Continue stitching scallops, stop at the top of the last scallop, 3” from the raw edge.
Fold the lining back this 3” and clip in place. Repeat on other end.
Place a few drops of Fray Check at the bottom of each scallop. Let dry while proceeding to enclose the panel. Don’t disturb these cuts…let that Fray check dry. No Fray Check? Apply fabric glue to both the panel and the lining, let dry THEN cut this area.
Fold top panel over, matching the raw edges.
Closing the panel
Time to stitch together the open end together to create the bag, we are making a tube, the bag itself per se. First the outside seam is stitched. Then the linings side seam. With right sides together match the blocks seam allowances and the top and bottom raw edges. Clip or pin in place.
Stitch a ½” seam allowance.
Press seam allowance open.
Turn the enclose panel inside out. Don’t push out scallops yet, the lining must be stitched closed first.
Pull lining over back over the panel, right sides of lining and panel should face each other.
Fold panel back upon itself so it is out of the way.
Matching raw edges of the lining, Clip or pin in place.
Pull back paper on each side of lining clip it out of the way. Stitch a ½” seam allowance.
Press paper back on lining.
The seam on the lining and panel should match. Press open linings seam allowance.
Clip or pin panel and lining together, to finish stitching the last 6” of the scallops. You may need to remove your sewing machines table and insert, leaving the machine with it’s open-arm feature.
Place the lined panel on the open arm and sew the last scallop closed. You can pencil mark over the opened seam to guide you to the scallop point.
Starting at the seam carefully remove the paper, top section first.
You can use a seam ripper to start tearing the paper under the seam.
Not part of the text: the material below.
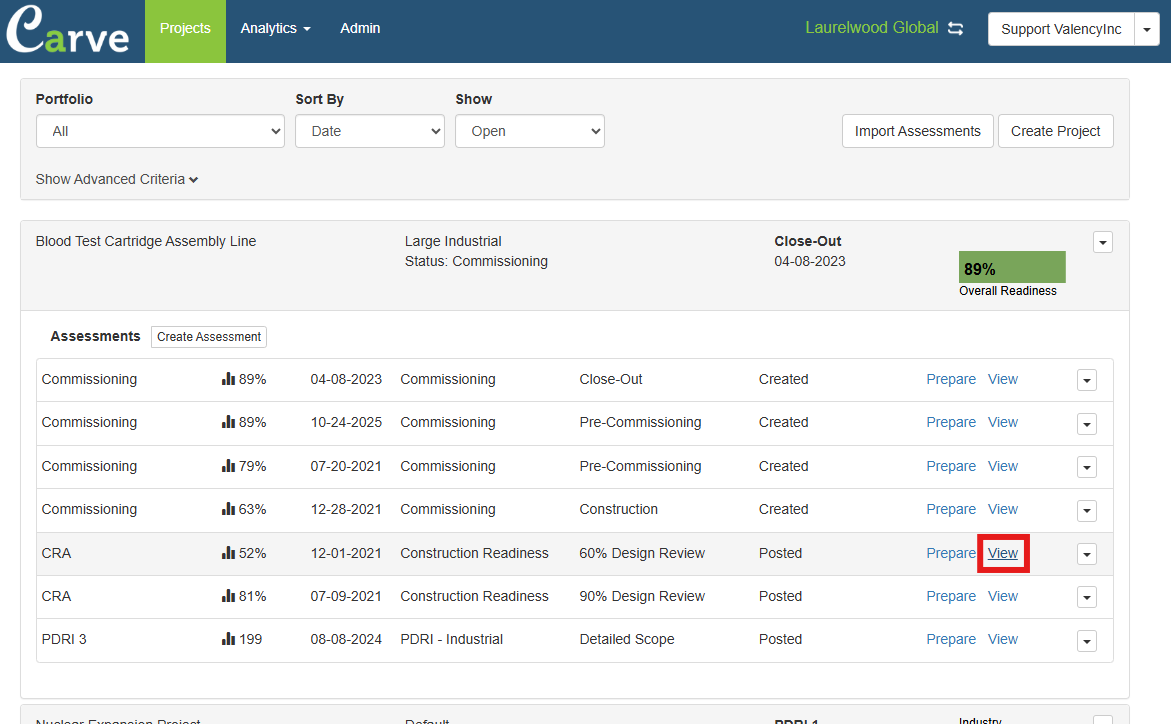Open Support ValencyInc user dropdown arrow
This screenshot has width=1171, height=724.
click(x=1146, y=29)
Set paper aside, you will use the pattern again on the batting filler in a later step.
Fray Check the fabric on this seam and above the lining and panels stitching.
Trim away excess fabric from scallops, leave ¼” from stitch line.
Notch the seam allowance every ⅜” to rid the seam of excess fabric, giving you a smoother top turned edge.
For your scallops to lay flat with no puckers on the bottom portion, you must release the tension in that area. On your cutting mat use an Exacto knife to get to that tight space. Using scissors can cause you to snip the thread line. Using an Exacto knife release the point tension with 2 miter cuts.
Turning the scallops
Pull the lining out exposing its right side.
Push the lining back into the bag.
Smooth the lining on the inside of the bag. Pull on it to match the raw edges of the bottom to the panels raw edge on the bottom.
While using the bone to push out the curve of the scallops roll the seam allowance with your fingers to help straighten and smooth until flat. Press with iron on the edge only.
I will now turn it back outside in.
Press scalloped pattern onto batting. Cut along scallop line. Add shaped batting to the border of the panel using spray adhesive to attach.
Turn bag inside out, adjust batting with fingers.
Baste batting down through all layers of the bag.
Turn the bag inside out to finish the bottom seams.
After turning the lining half way up the bag to get it out of the way, mark the bottom boxing cutouts on both the panel and lining as shown.
Cut out the same amount on other side of the bag.
Turn inside out, pull the lining down and cut away the excess corner fabric.
Turn the bag over and repeat on the other side.
Turn outside in to stitch the bottom seam and corners of the front panel -the outside of bag. Match bottom block seams. Clip or pin in place.
Sew bottom seam ½” from edge.
Fold corners, matching seam allowances. Stitch with ½” seam allowance.
With right sides together of lining, match raw edges, clip or pin in place.
Next stitch the linings bottom seam, leaving an 6” opening for turning.
Fold the corners….
Stitch the corners…
Turn inside out through the opening and adjust any batting if necessary.
Smooth out panel. Stitched close the linings bottom seam by hand or machine.
Push and smooth the lining into the bag.
Press border of bag, top-stitch if you like. Stitch in the ditch at applique block seams.
Stitch in the ditch on bottom panels.
Fold and press the corners and bottom boxing to give the finished bag soft edges.